• [Apply what you read]:
**1)** Write out the stretch of the introduction on gasifying low-quality coals and RDF from "In the research" through "steam gasification process.".
**2)** Extend the introduction on steam gasification of low-quality coals and RDF past its final sentence.

• [Passage to read]:
1 Introduction

The economic attractiveness of low-quality coals and flotoconcentrates is a challenge, with the problem of managing municipal waste from the wide range of human activities also currently posing a clear challenge (Jingchao et al. 2019; Gregson and Crang 2015). The production of alternative fuels is dictated by environmental considerations, but also by economics (Yang et al. 2021; Sarquah et al. 2022). One should bear in mind the reduction of carbon dioxide emissions, the use of the energy potential of waste and increasing its recovery in circulation, and the reduction of energy production costs (lower cost of obtaining alternative fuel in relation to the cost of conventional fuels). Considering the above components as an abundant fuel stream, they can be considered as attractive energy raw materials. Therefore, environmentally-friendly and economically-viable options for their use should be developed.

In this paper, selected coals, flotoconcentrates and Refuse Derived Fuel (RDF) alternative fuels were examined for their steam gasification. The commercialization of coal gasification plants is one of the methods for the proper utilization and processing of low-quality fuels.

Gasification technology is currently being developed into three main technologies ConocoPhillips (E-Gas), SES technologies and Shell technologies. The basic element of a gasification plant is the reactor in which thermochemical transformations take place, with a distinction being made between fixed bed, fluidized bed and flow bed reactors (Mahinpey and Gomez 2016). Gasification plants are used in biomass processing (Howaniec and Smolinski 2017), polyethylene processing (Jeong et al. 2020) or municipal waste (Singh et al. 2020).

This technology enables proper utilization of the energy potential of fuels. The requirements of commercial coal gasification technology solutions are mainly the appropriate determination of the parameters of the feedstock fuel, as well as the determination of the parameters of the fuel processing (gasification), which must be determined in order to direct the processing of the feedstock to obtain the desired output product.

In the research presented in this paper, analyses of low-quality coals including flotation concentrates were performed, taking into account their purpose in steam co-gasification installations with RDF energy waste. Models have been developed to study the similarities and differences between the examined fuels, as well as the relationship between physical parameters and the catalytic abilities of the oxides contained in the fuel that can be managed in the steam gasification process.

• [Supplied material]:
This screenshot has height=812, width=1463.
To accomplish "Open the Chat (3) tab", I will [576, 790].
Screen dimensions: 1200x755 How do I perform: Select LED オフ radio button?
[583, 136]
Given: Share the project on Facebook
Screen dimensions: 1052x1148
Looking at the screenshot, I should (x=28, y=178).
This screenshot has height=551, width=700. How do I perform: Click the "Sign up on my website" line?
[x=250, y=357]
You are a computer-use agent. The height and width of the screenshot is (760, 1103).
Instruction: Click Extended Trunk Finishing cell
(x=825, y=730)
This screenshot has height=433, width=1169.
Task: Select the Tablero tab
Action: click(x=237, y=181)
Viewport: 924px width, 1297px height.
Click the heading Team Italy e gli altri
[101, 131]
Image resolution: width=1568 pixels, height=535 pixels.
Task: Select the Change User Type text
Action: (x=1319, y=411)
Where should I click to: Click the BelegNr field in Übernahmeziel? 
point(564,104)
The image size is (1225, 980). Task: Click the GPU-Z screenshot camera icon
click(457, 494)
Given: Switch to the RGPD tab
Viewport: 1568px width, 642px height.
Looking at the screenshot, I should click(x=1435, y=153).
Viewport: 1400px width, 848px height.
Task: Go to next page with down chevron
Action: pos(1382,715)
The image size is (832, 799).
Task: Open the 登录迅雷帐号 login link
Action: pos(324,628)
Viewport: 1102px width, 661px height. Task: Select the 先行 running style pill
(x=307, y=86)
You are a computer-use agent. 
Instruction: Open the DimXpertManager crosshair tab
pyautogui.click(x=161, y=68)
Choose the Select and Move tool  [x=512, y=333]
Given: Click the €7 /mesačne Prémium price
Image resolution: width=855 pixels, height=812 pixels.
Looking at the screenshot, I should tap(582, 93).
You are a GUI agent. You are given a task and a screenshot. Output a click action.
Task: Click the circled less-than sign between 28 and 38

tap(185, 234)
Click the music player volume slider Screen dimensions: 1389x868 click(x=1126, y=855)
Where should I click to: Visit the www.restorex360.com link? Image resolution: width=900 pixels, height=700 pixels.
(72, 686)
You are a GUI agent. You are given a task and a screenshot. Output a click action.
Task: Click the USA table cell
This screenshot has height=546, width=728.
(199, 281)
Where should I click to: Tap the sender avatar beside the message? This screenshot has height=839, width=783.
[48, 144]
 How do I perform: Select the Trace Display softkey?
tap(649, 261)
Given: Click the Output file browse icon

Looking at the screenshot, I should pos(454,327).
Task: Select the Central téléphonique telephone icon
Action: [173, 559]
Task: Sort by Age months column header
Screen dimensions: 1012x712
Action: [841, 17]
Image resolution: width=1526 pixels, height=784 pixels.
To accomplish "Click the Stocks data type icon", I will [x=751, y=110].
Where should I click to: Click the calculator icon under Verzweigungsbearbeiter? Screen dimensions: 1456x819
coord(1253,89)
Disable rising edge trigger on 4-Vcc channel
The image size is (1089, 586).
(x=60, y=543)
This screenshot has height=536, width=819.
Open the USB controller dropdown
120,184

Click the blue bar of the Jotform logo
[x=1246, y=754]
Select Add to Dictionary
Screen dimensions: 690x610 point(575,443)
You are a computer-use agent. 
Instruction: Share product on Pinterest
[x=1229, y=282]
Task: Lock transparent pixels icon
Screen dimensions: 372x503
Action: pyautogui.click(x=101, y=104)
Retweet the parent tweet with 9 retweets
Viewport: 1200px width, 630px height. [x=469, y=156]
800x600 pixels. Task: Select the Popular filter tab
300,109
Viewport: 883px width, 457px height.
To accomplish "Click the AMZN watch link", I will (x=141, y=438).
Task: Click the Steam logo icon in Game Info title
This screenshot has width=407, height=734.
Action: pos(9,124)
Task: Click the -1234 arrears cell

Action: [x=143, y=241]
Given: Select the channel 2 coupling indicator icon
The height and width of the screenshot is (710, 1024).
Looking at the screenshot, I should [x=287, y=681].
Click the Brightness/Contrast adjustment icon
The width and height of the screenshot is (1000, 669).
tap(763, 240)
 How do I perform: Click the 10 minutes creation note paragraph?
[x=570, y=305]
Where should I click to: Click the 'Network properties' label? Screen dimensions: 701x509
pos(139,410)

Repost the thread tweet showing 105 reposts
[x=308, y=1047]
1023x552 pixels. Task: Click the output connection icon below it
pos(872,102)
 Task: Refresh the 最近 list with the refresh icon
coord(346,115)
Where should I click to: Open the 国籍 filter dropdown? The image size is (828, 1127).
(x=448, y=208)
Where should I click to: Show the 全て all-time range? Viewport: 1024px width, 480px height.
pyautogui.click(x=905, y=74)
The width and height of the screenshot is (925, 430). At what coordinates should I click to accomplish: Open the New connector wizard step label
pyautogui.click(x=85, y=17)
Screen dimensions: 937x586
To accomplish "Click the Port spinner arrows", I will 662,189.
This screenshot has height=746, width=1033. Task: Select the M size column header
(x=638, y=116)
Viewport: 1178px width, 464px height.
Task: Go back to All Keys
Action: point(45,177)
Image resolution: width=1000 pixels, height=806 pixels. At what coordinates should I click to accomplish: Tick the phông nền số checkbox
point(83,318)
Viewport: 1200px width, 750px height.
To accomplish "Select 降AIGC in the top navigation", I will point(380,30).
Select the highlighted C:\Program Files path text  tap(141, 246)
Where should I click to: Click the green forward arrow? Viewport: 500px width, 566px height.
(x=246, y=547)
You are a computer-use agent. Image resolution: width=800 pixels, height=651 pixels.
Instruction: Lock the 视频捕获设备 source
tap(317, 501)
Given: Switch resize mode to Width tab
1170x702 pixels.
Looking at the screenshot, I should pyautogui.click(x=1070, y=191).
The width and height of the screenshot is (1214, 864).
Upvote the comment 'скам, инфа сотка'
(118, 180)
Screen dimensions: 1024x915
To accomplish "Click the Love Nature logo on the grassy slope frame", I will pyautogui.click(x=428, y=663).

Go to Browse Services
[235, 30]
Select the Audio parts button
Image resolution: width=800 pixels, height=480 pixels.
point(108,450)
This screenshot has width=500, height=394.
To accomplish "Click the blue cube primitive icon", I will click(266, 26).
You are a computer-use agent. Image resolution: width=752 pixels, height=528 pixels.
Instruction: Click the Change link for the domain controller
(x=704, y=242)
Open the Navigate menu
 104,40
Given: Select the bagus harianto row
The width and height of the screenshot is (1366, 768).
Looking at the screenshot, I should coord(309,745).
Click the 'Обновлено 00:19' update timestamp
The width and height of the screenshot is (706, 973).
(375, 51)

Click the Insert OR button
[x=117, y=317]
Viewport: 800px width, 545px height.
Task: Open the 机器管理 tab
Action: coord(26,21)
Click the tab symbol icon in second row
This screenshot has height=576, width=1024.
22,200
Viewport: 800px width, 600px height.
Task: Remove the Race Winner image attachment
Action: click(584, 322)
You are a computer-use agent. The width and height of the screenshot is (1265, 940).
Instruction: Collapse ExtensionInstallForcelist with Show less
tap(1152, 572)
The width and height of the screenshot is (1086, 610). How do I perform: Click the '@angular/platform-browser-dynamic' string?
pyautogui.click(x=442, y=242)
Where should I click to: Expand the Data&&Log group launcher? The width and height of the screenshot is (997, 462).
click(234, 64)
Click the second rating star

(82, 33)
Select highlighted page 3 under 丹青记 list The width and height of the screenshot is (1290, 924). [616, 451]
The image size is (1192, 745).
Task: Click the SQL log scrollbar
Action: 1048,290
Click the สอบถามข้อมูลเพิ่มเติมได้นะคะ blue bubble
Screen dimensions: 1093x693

• [Responses by task]:
**1)**
In the research presented in this paper, analyses of low-quality coals including flotation concentrates were performed, taking into account their purpose in steam co-gasification installations with RDF energy waste. Models have been developed to study the similarities and differences between the examined fuels, as well as the relationship between physical parameters and the catalytic abilities of the oxides contained in the fuel that can be managed in the steam gasification process.

**2)**
Low-quality coals were selected, blended with RDF alternative fuel at 5% (m/m). and subjected to experimental co-gasification. The study focused on the production of hydrogen-rich gas, which is a clean, environmentally-friendly energy carrier that can be used in power generation and transportation. The experiments produced gas with hydrogen concentrations ranging from 67% (vol.) to 68% (vol.). Analysis of the results was performed using chemometric tools with MATLAB and MS Excel software. The obtained results were traced using the hierarchical clustering method. The correlation of oxide composition in the production process of hydrogen obtained in syngas was considered. It was observed that the addition of alternative fuels contributed to the increase in hydrogen concentrations. The catalytic ability of the metal oxides contained in the fuel was observed. The catalytic properties are exhibited by the individual oxides in the coal fuel and the alternative fuel, with particular emphasis on K2O, Al2O3 and TiO2 supplied to the gasified fuel mixture along with RDF. The desired hydrogen production yields were obtained with 5% (m/m). RDF at a gasification temperature of 900 °C. An increase in temperature caused a decrease in carbon dioxide concentrations, while methane concentrations were low regardless of the temperature in the reactor, which may indicate the disappearance of the hydrogen gasification and methanation reaction due to the influence of K2O and Al2O3, TiO2 catalysts, through more efficient processing of tar and soot.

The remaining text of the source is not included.